Also deserving mention is the more recent concept of the "performer's edition" that strives to be as faithful as possible to the original sources without compromising usability. In these editions there is less emphasis on variant readings, and greater willingness to correct mistakes and notate documented performance practices of the era - trills at cadence points, for example, or accidentals that would have been added by the performer.

It may also be worth mentioning a few of the notoriously bad 19th century editions that led to the call for "urtext" in the first place, the usual sin being re-interpretation of baroque or classical masterworks in a romantic idiom.—Preceding unsigned comment added by UninvitedCompany (talkcontribs)

i agree, urtext is just a term of art in textual editing generally, whether the holograph is a novel, a musical score, the instructions for a conceptual work of art, a leger of pilgrim accounts and debits, the lyrics of a folksong. the various attempts to derive the urtext of james joyce's "ulysses" or the christian bible are legendary, and more recently we have the political disputes around the establishment of an urtext of nietzsche's complete works. and while "marketing considerations" may influence the pressures on an editor (or indeed the choice of editor as a "brand" or editing methodology), in general an urtext is a faith product: it depends on our faith in the accuracy of the editorial description of procedures, the consistency with which the editor has followed their procedures, the full availability of all texts and the accurate identification of all variations in all those texts, and so on. this how it is possible that there can be more than one urtext of the same work ("Ulysses" again).
newmann's complaint about urtexts creating student confusion is misjudged. Most musical compositions before 1800 come down to us in just one copy or print edition, so the latitude of editorial judgments is circumscribed. even complex editorial tasks present the difficulties as endnotes where they can amaze but also remain safely tucked out of view. (the schnabel performance edition of beethoven, which relies on copious footnotes, is an exception.) this does not inhibit readers or performers from interpreting the text in their own way, but does indicate the fundamentally subjective process of reaching back to something "definitive" once the difference becomes imperceptible to the most acute reader or listener. in this sense the urtext is simply the authorially intended text brought into the sharpest possible focus. Drollere (talk) 16:50, 7 November 2020 (UTC)[reply]

Urtext in literary and historical-critical contexts[edit]

The main article negelects to mention that the term "urtext" (or its variant, "ur-text") has often been used in non-musical contexts to denote a hypothetical source text from which known or extant texts were derived but that is now lost to us.

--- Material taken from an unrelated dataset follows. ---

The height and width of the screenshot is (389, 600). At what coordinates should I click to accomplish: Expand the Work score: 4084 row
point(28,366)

Perhaps the most widely known example is the so-called "Q-text" that some biblical scholars argue is the common source of the synoptic gospels. Of course the use of the term is as controversial in the literary (especially biblical) arena as it apparently is in the musical. It seems to me that for completeness, the main article ought at least to refer to non-music related uses. Or perhaps a separate article would be appropriate, with a cross-reference to this article. 75.72.191.179 (talk) 16:59, 17 February 2008 (UTC)[reply]

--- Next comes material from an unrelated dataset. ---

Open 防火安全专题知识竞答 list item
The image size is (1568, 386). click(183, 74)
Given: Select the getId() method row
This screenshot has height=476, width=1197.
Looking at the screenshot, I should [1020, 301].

I agree, and feel that a separate article Urtext would be best for this purpose. Opus33 (talk) 21:31, 17 February 2008 (UTC)[reply]
i disagree that it needs to be a separate topic. this is just throwing sand in the eyes of a reader. setting aside the origin of the term, the concept of an urtext goes back to classical philology, the greek bible prepared by erasmus and spinoza's trenchant critiques of the hebrew text. in what substantive way is a musical urtext, either in editorial procedures or as a document created to specific scholarly standards and usage expectations, different from a literary urtext? name them. you have the same political wrangles as to whether this or that person should be the editor of the mozart ausgabe or the nietzsche ausgabe, or what the editing standards should be, or how the editing is done, or how it is printed. it's an urtext, and the definitional issue is the faith we place in it as such because of how we believe it was created, not in what it is an "urtext of". Drollere (talk) 17:04, 7 November 2020 (UTC)[reply]
Regardless, this entry remains highly misleading for focusing exclusively on musicological usage. No reader who doesn't check the disambiguation warning would have an inkling that the term is used more broadly than in the editing of musical scores.--98.115.255.240 (talk) 00:39, 12 November 2023 (UTC)[reply]

German term?[edit]

I've deleted the "German loanword" category; it isn't a loanword, and there's no indication in the text that it is even a German term. Can anyone shed any light on this? Moonraker12 (talk) 16:45, 3 July 2009 (UTC)[reply]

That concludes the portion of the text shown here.